Sensory analysis of treated and control fresh-cut apple wedges was evaluated by semi-trained panel of experts. Sensory parameters were assessed on a quantitative descriptive ranking method with 5 point scale (1 = worst and 5 = best). The assessed attributes included sweetness, flavour, sourness and firmness. Browning was also rated on a 5 point scale, where 1 = absence and 5 = marked presence. Evaluations were performed immediately after sample withdrawal from cold storage. The expert’s average response was calculated for each attribute.

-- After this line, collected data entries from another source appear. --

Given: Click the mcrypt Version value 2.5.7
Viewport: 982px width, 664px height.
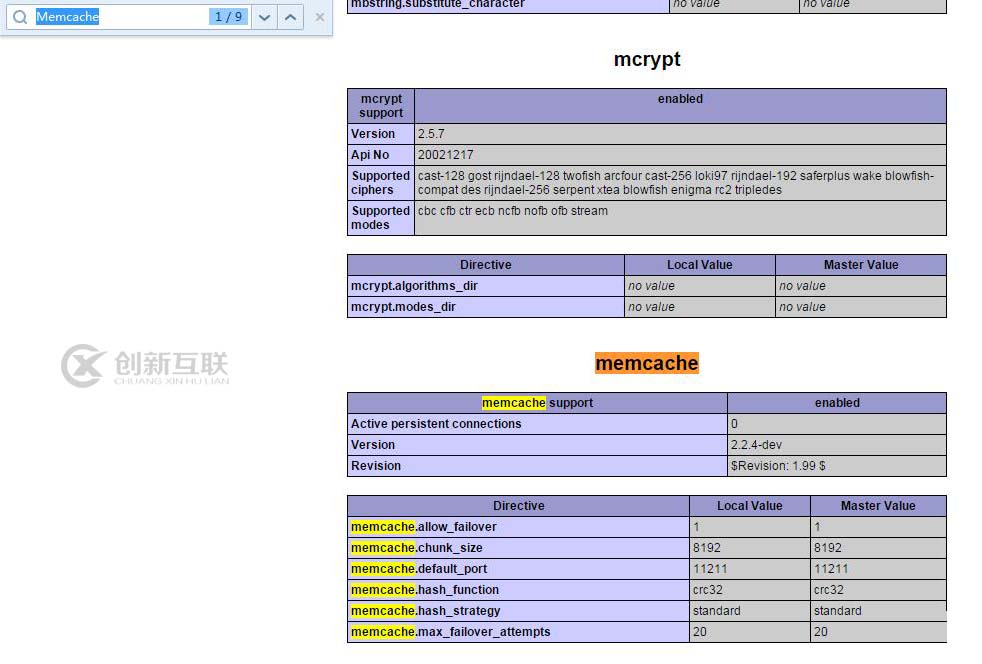Looking at the screenshot, I should tap(434, 134).
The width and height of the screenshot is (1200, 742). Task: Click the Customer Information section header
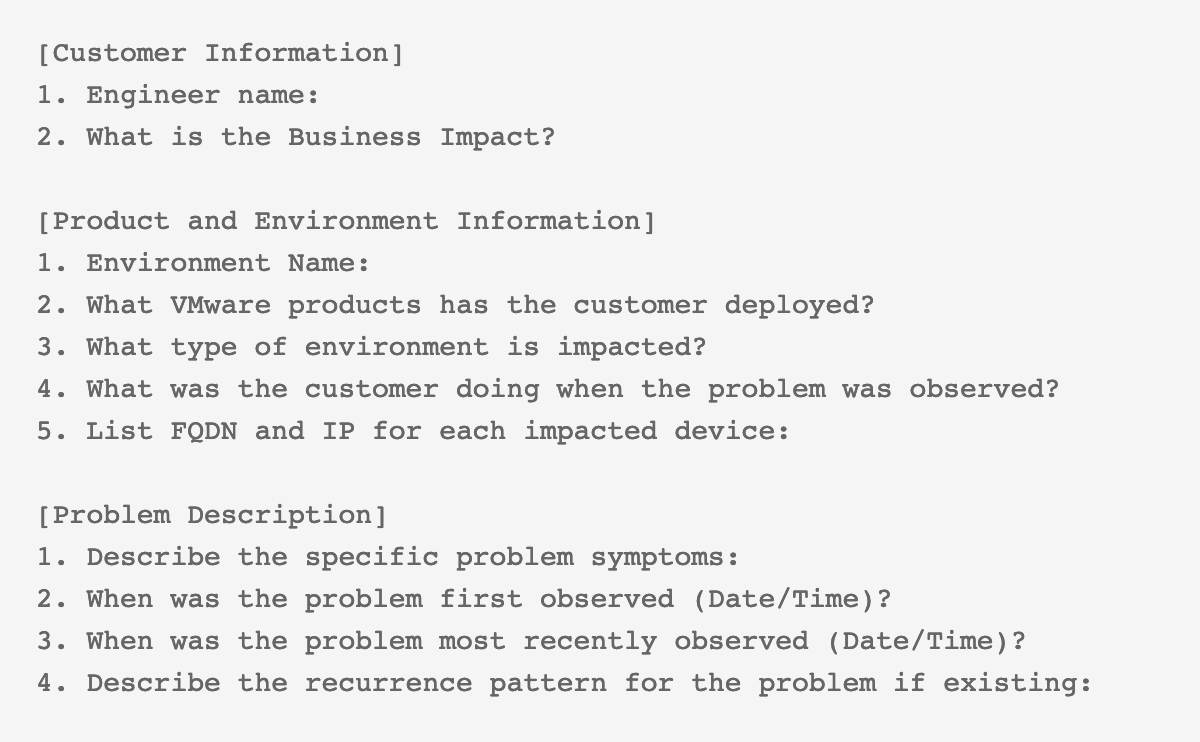tap(220, 53)
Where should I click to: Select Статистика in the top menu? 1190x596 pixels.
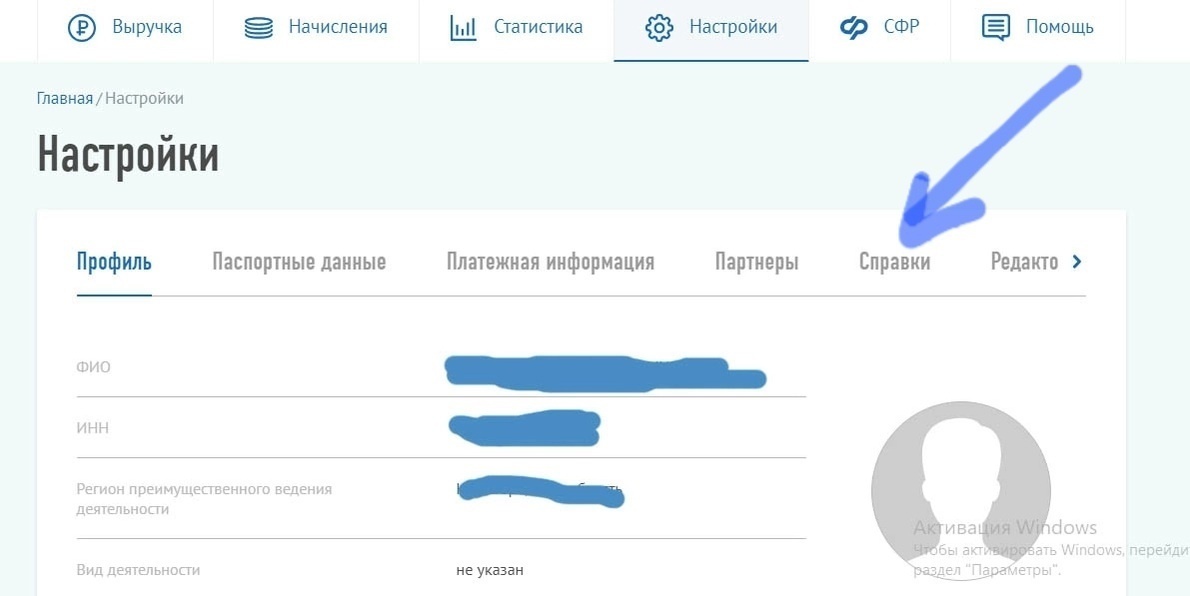pos(540,27)
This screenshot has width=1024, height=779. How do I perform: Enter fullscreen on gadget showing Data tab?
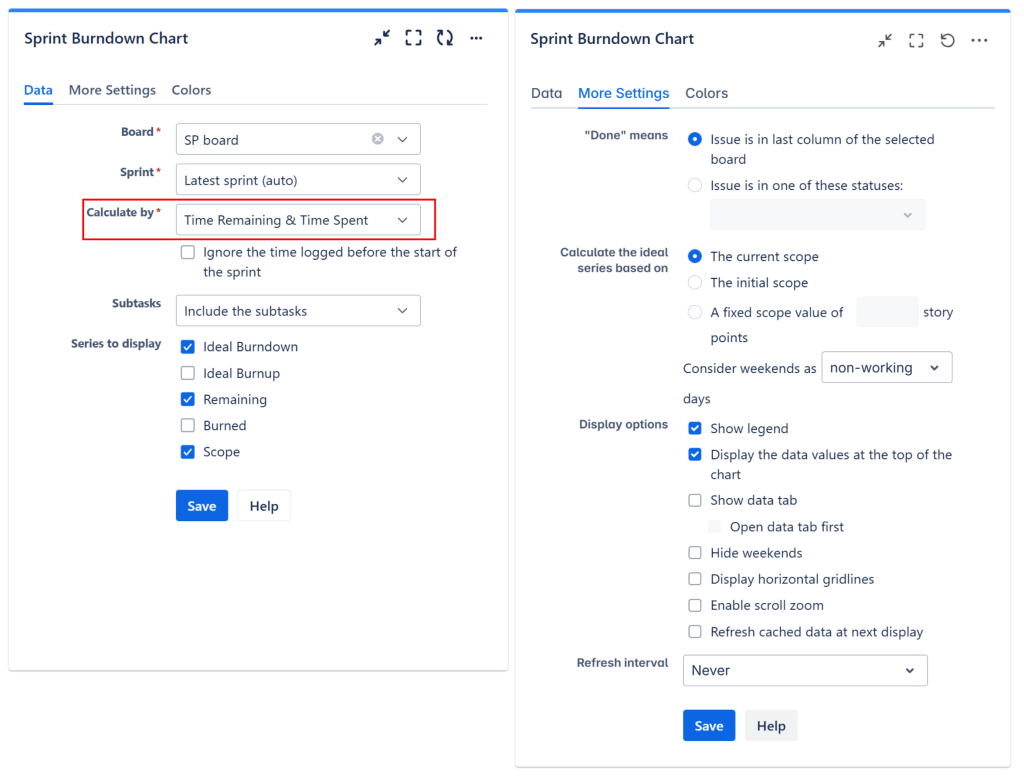click(x=413, y=38)
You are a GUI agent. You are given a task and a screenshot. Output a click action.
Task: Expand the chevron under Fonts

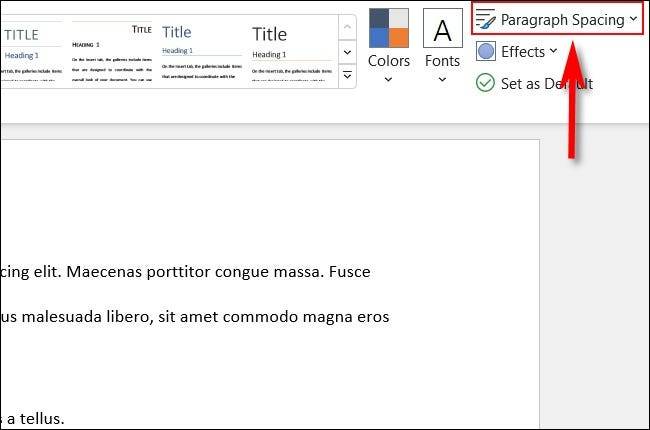click(x=442, y=79)
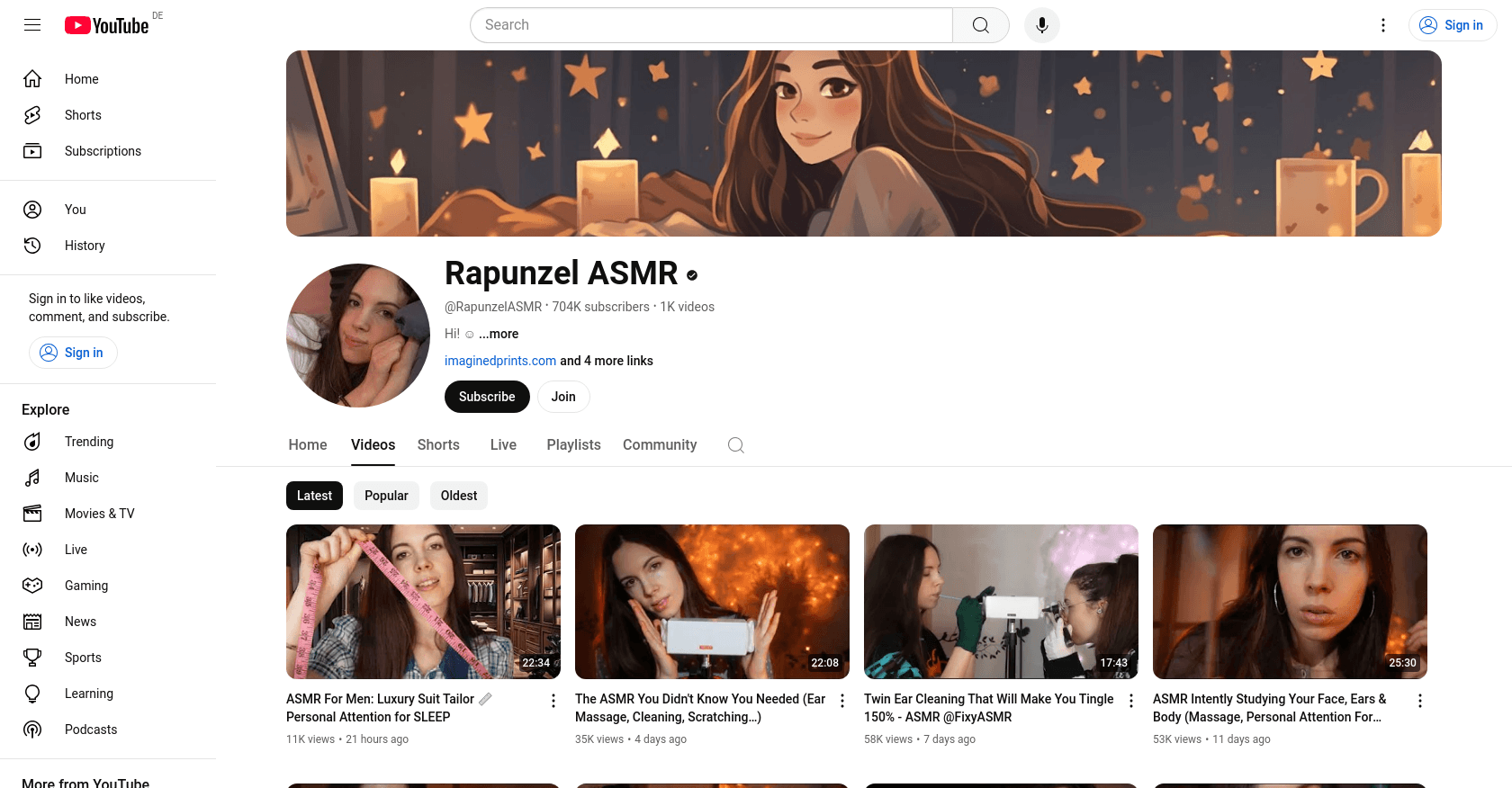Open options menu for Luxury Suit Tailor video
Screen dimensions: 1512x788
pos(554,701)
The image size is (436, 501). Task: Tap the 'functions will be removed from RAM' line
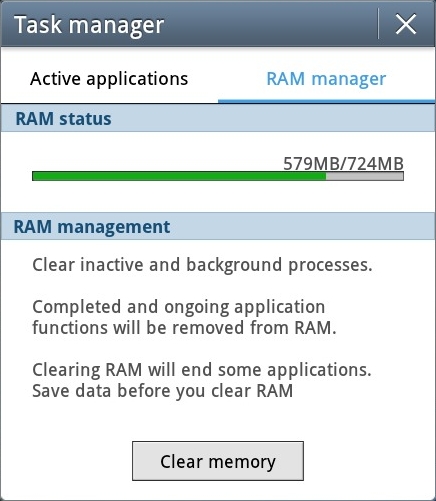[184, 328]
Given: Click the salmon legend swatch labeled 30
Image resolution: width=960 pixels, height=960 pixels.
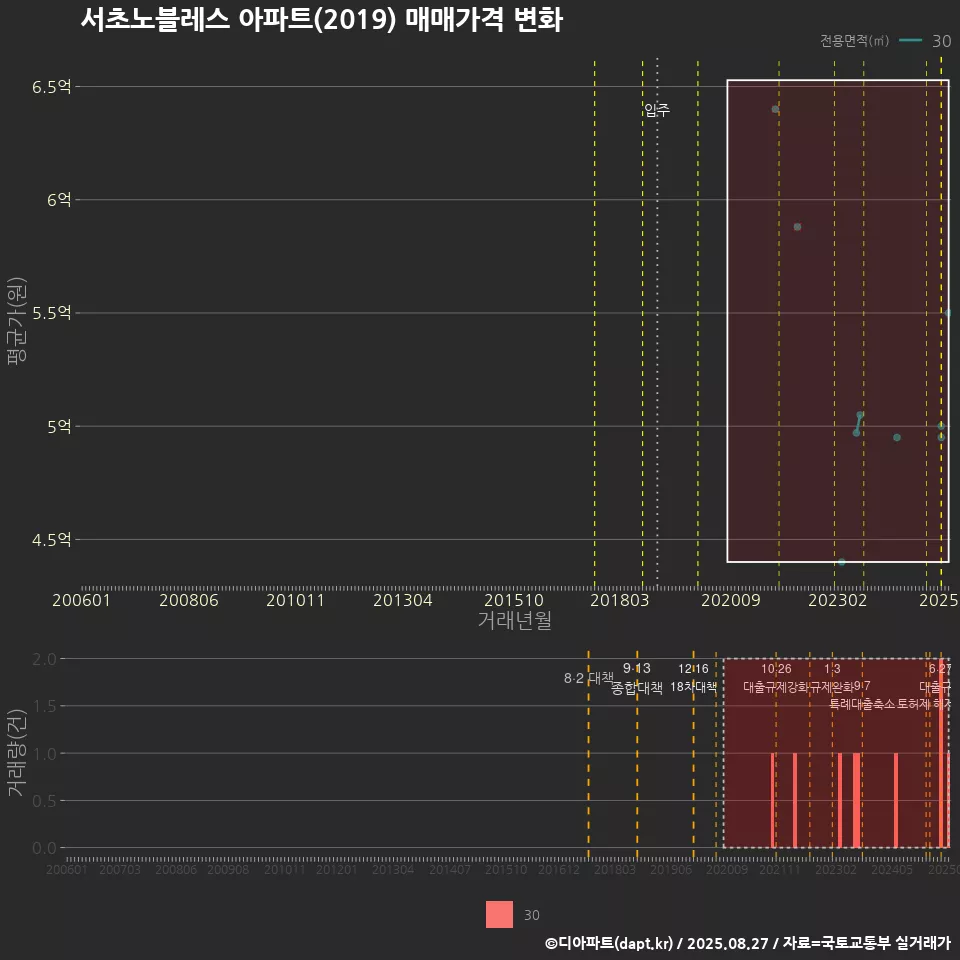Looking at the screenshot, I should [499, 914].
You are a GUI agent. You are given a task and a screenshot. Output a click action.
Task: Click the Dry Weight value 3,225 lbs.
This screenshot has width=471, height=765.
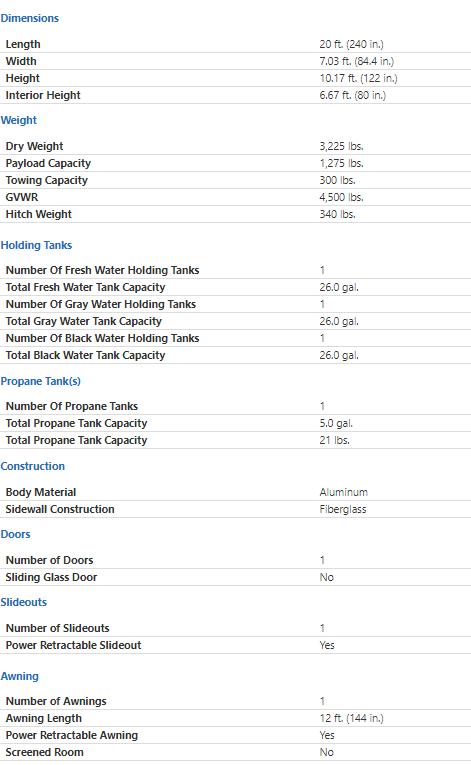point(341,146)
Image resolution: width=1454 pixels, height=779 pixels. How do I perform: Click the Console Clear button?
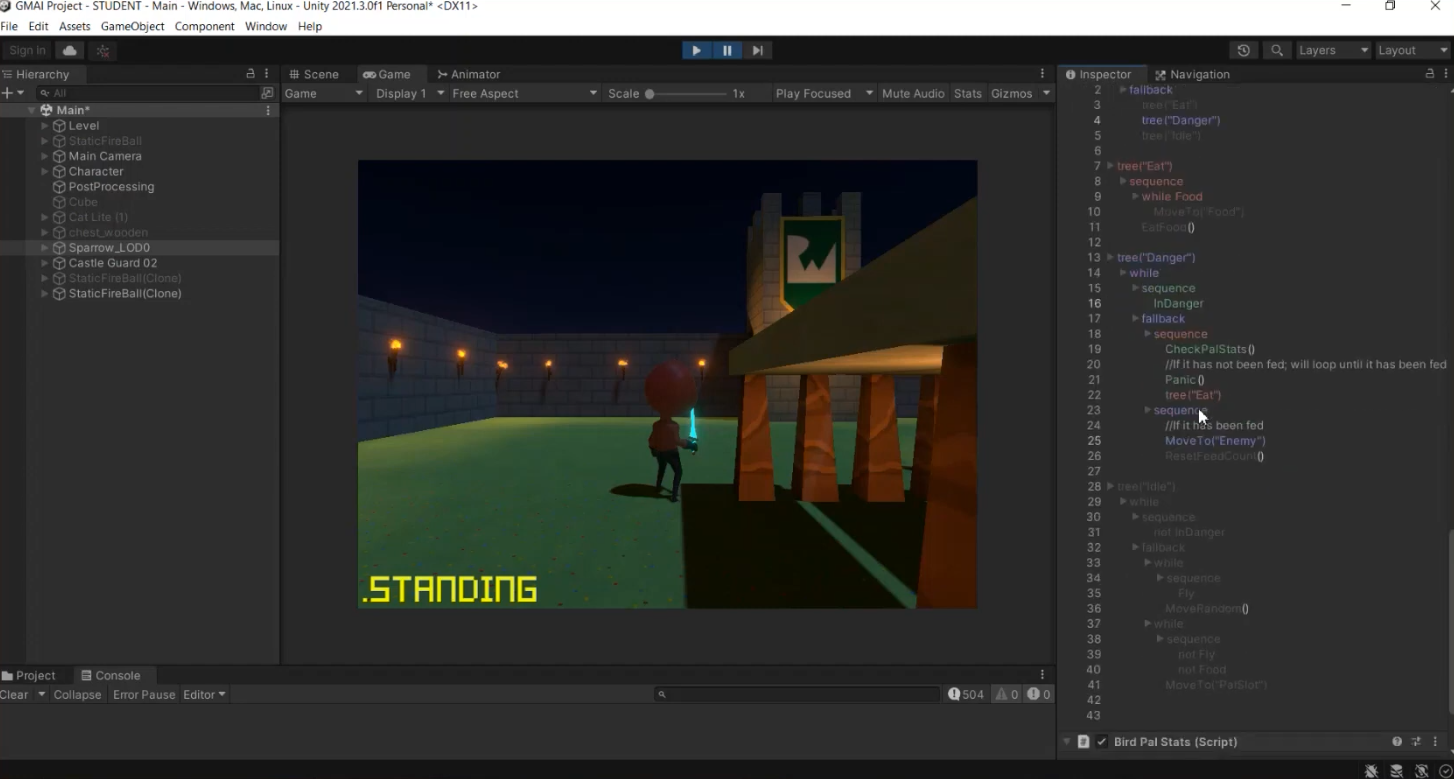coord(15,694)
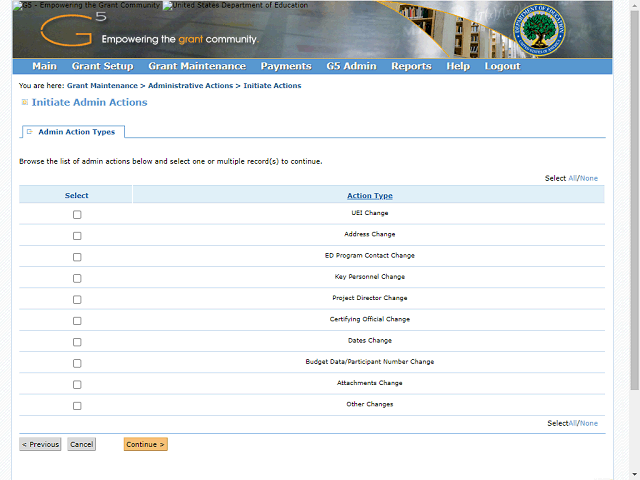Check the UEI Change checkbox
The width and height of the screenshot is (640, 480).
pyautogui.click(x=77, y=215)
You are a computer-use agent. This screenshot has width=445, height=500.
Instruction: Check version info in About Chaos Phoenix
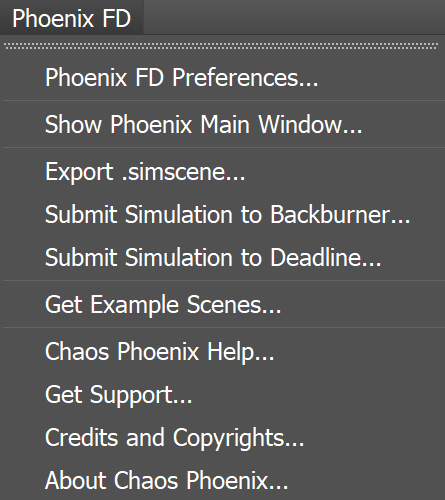coord(224,480)
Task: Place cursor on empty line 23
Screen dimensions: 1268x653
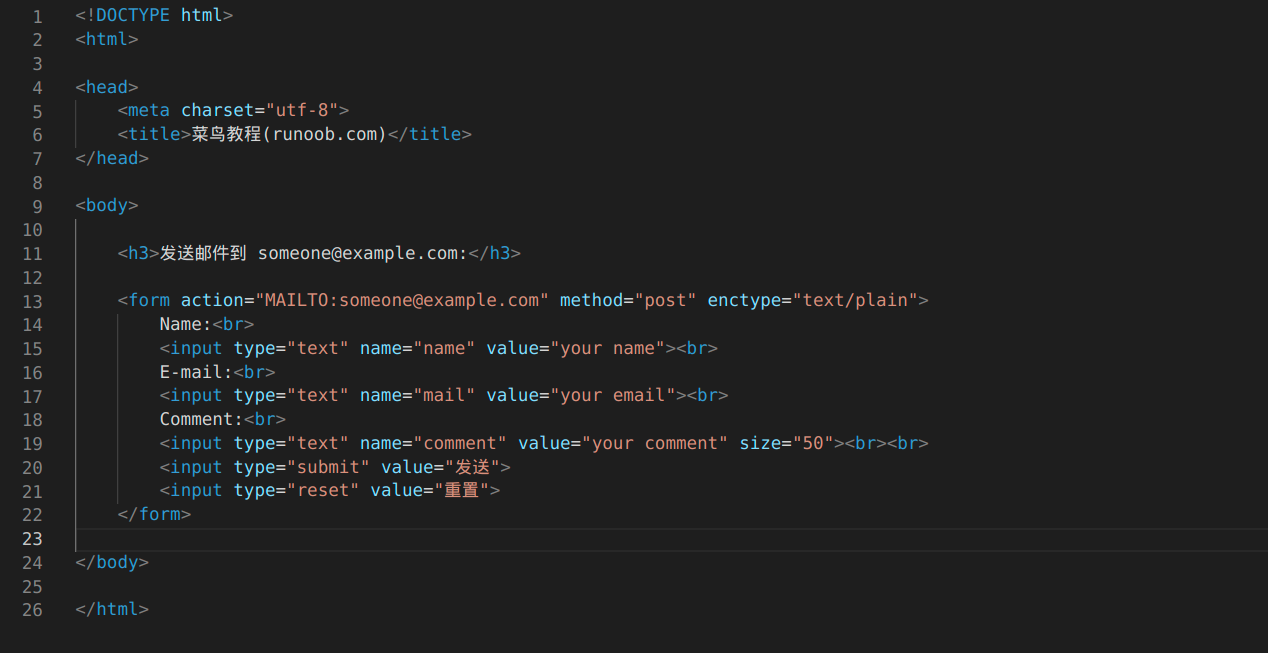Action: (x=400, y=539)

A score below 3 for any of the evaluated attributes indicated loss of acceptance from a sensory point of view (Alvarez et al. 2013).

Statistical analysis

Two-way analysis of variance was performed on the data sets using SAS 9.3 software and significant effects (p < 0.05) were noted. Significant difference amongst the means was determined by Tukey’s HSD.

Results and discussion

Weight loss and fruit firmness

Water loss is an important factor that affects the quality of fresh-cut fruits. It is an indicator of freshness and generally increases during storage of the minimally processed produce (Antunes et al. 2010). The decrease of firmness is usually associated to moisture loss which leads to decreased turgor and crispness of the fresh-cut produce (Beaulieu and Gorny 2002). Apple wedges, either treated or untreated lost weight during the entire storage period of 7 days. CMC and AVG coated apple wedges along with anti-browning agents showed lowest water loss amongst all the treatments which could be attributed to the barrier properties of coatings towards loss of water. After 7 days of storage, untreated samples lost 3.67% of their weight while treated apple wedges had a significantly lower loss in weight in different combinations of anti-browning solutions (Fig. 1). The three best coating formulations CMC (1%) + HR (0.01%) + AA (0.5%) + CaCl2 (0.2%), AVG (15%) + HR (0.01%) + AA (0.5%) + CaCl2 (0.2%) and CMC (1%) + AA (1%) + CaCl2 (1%) prevented the weight loss significantly resulting in only 0.532, 0.668 and 0.676% loss, respectively. The HR (0.01%) + AA (0.5%) + CaCl2 (0.2%) treatment among anti-browning combination is most effective in reducing weight loss while among coatings alone and their combinations with anti-browning agents the CMC and CMC (1%) + HR (0.01%) + AA (0.5%) + CaCl2 (0.2%) were found best, respectively. This finding was in agreement with a report of Guerreiro et al. (2017) and Liu et al. (2016) who reported that the incorporation of anti-browning agents into edible coatings had the least loss of coated fresh-cut apples weight.

Fig. 1
figure 1

Effect of anti-browning agents and edible coatings alone or in combination on physiological loss in weight (PLW) of fresh-cut apple wedges under cold condition (5 ± 2 °C)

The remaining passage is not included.